Wow!   Fancy that, a meteor hitting a planet and ruining a civilization. Here, though, it’s just a plot device.   It happened to a world “created” (that word again!) out of hundreds of other worlds to be a perfect place which is destroyed by a random encounter thousands of years before the time of the novel and become a ruin millions of miles in circumference in the desert of space.  (Fellows like Larry Niven, an engineer, really do think this can be done.  They have it all worked out, and look longingly at places like the asteroid belt between Mars and Jupiter to give it a try.  They call it “terraforming”.)

────

**EXERCISE 1**
Summarize the passage about the novel's ruined world in two sentences.
**EXERCISE 2**
Write the next part of the passage about the novel's ruined world, continuing on from its final sentence.

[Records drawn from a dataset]
────

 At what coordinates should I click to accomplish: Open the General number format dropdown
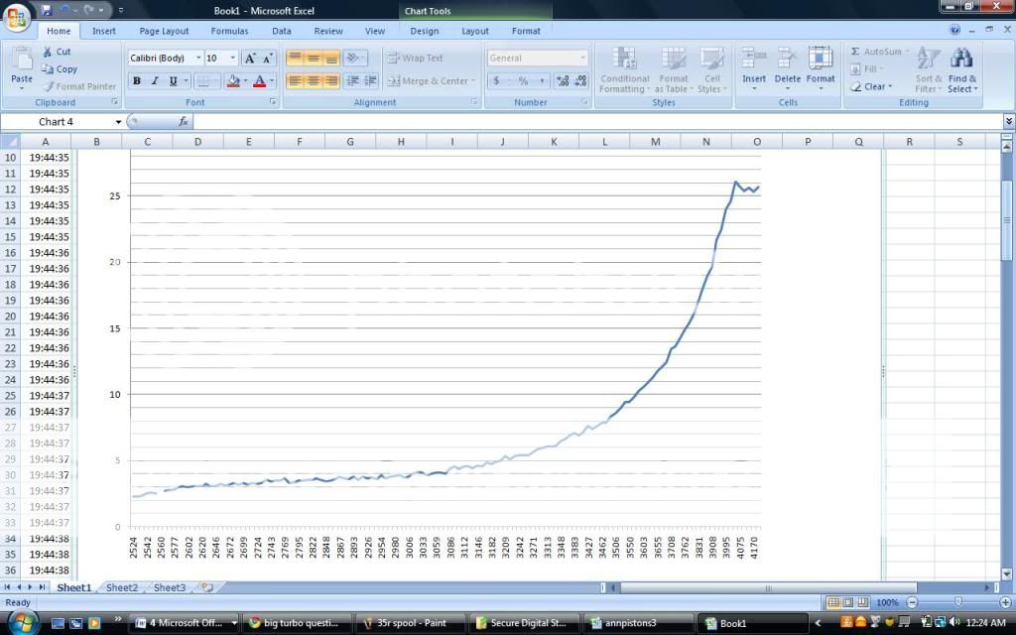click(581, 59)

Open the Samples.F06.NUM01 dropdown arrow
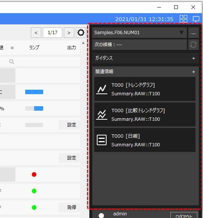click(181, 33)
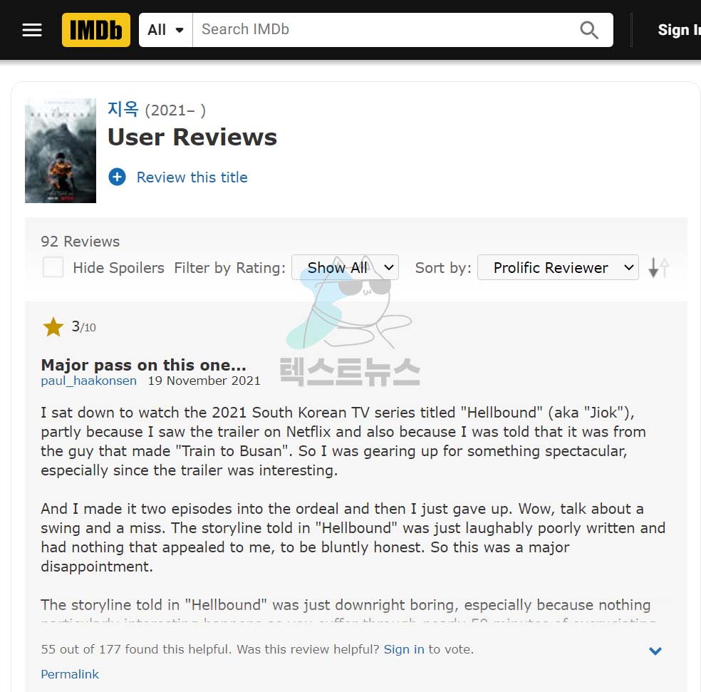The height and width of the screenshot is (692, 701).
Task: Go to the IMDb home logo
Action: (96, 30)
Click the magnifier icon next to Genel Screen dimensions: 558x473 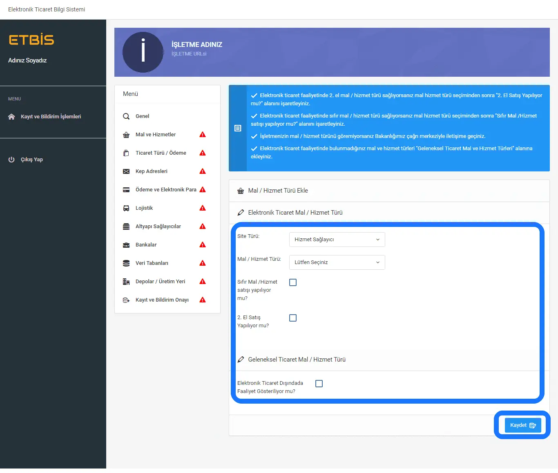[126, 116]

────

**TASK RESULT 1**
In the novel, a meteor struck a world created out of hundreds of other worlds to be a perfect place, leaving it a ruin millions of miles in circumference in space thousands of years before the story, though the impact serves only as a plot device. People such as the engineer Larry Niven believe such a world can really be built, look to places like the asteroid belt between Mars and Jupiter to try it, and call the process "terraforming."

**TASK RESULT 2**
So was Babel, the next thing I thought about, essentially a ruin.  Someone wrote this about the reason Babel failed: “The evil is in their desire to “make a name” for themselves (cf. Gen. 12:2) rather than in the attempt to build a tower “with its top in the heavens” . . . Human smallness, not divine impotence, is emphasized in the Lord’s descent (vs. 5). … The great city and its (implied) defeat thus becomes synonymous with man’s revolt against God and its consequences.” (http://www.catholic.com/quickquestions/what-was-the-sin-of-the-tower-of-babel

I am not smart enough to draw a straight line through all of these things.  They make me just a bit dizzy to be honest when I think about them.  But I think there is a line that can be drawn, a line from Babel to dead babies, a line from blood in flower blossoms to the death of worlds that cannot fail, a line from “materialistic reductionalism” and “depersonalizing individualism” to that attitude which proclaims that my right is right and your right is negotiable or doesn’t exist, and “Why?” need never be asked.

The sky has clouded over.  It is much colder.  A storm will come.